TÜRK HALKININ PSİKOLOJİK DİRENCİ

  • Bu süreçte göze çarpan bir diğer çaba; genişletilmiş ve kapsamlı pişmanlık (af) yasaları ve barış kampanyaları ile bu sorunun ortadan kaldırılabileceği yönündeki telkinlerdir.

 

  • Diğer yandan, çatışan tarafları özellikle çatışma bölgelerinde birbirlerinden uzak (müdahalesiz, dolayısıyla çatışmasız) tutmak yönünde çabalar da türlü mekanizmalar kullanılarak uzun süre mümkün kılınmıştır. Türkiye topraklarında yerleşik PKK unsurlarının varlığına rağmen çatışmasızlık sağlanmıştır.
  • Ancak ne var ki; pişmanlık yasaları ve barış kampanyalarının önündeki en büyük engel, Türk halkının PKK ve teröre ilişkin psikolojik direncidir. Siyasi otorite bu dirence rağmen konuya telkinler yönünde bir çözüm getirmeye cesaret edememektedir.
  • Zaman zaman bu direncin şehit ailelerinin barış ve af kampanyalarına dahil edilmesi suretiyle aşılabileceği düşünülmüş, ama bu girişimler başarılı olamamıştır.
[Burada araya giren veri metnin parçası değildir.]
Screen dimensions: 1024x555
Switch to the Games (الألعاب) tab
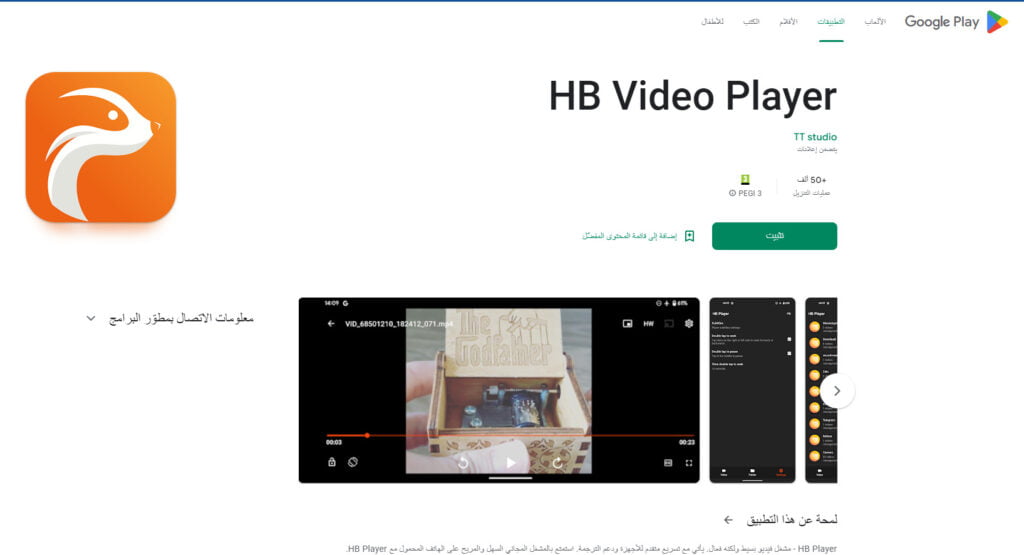(x=875, y=22)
  • Af ve barış kampanyasının işletileceği ve özellikle Öcalan’a bağlı PKK unsurlarının razı olabileceği bir çözümün geliştirileceği yönünde bir örtülü diplomasi, uzunca bir süre etkisini göstermiş ve PKK bu süre içinde eylemsizliğe razı olmuştur.
  • Görece çatışmasızlığa dayalı bu durumun bir nedeni de; iktidarla çeşitli düzeylerde ilişki geliştirebilen çeşitli unsurların, hem Kürt kamuoyuna, hem çatışmasızlıktan türlü faydalar uman “pragmatist” yönetim kademelerine yönelik olarak yürüttüğü “aklı selim-uzlaşmacı politika” telkinlerinin etkili olmasıdır. İçindeki Kürtçü unsurların orta dönemi gözeten stratejik hesapları dışarıda tutulduğunda, AKP’nin bu süreçteki tutumu tamamen gündelik ve pragmatisttir.
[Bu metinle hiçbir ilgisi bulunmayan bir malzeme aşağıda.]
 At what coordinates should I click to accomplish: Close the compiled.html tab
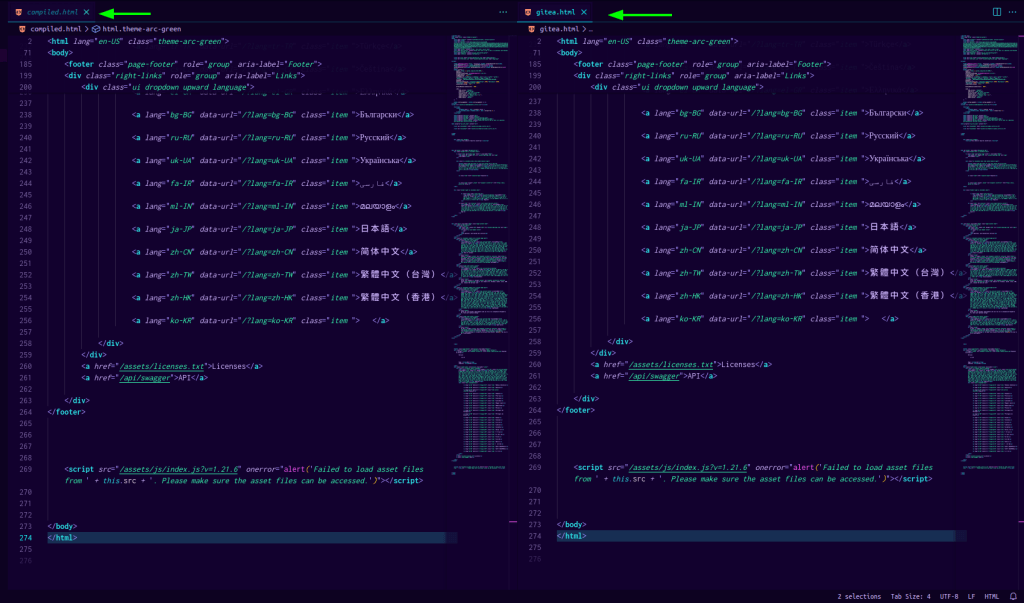pos(87,12)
  • Nitekim bu çevreler, 1 Mart tezkeresine dair izledikleri taktik oyunla ne kadar etkili stratejik müdahalelerde bulunabileceklerini kanıtlamışlardır. Adı konulmasa da bir Kürt – İslamcı ittifakı biçiminde ortaya çıkan bu unsurlar; bugün de ilişki ve etki alanlarını genişletmektedirler.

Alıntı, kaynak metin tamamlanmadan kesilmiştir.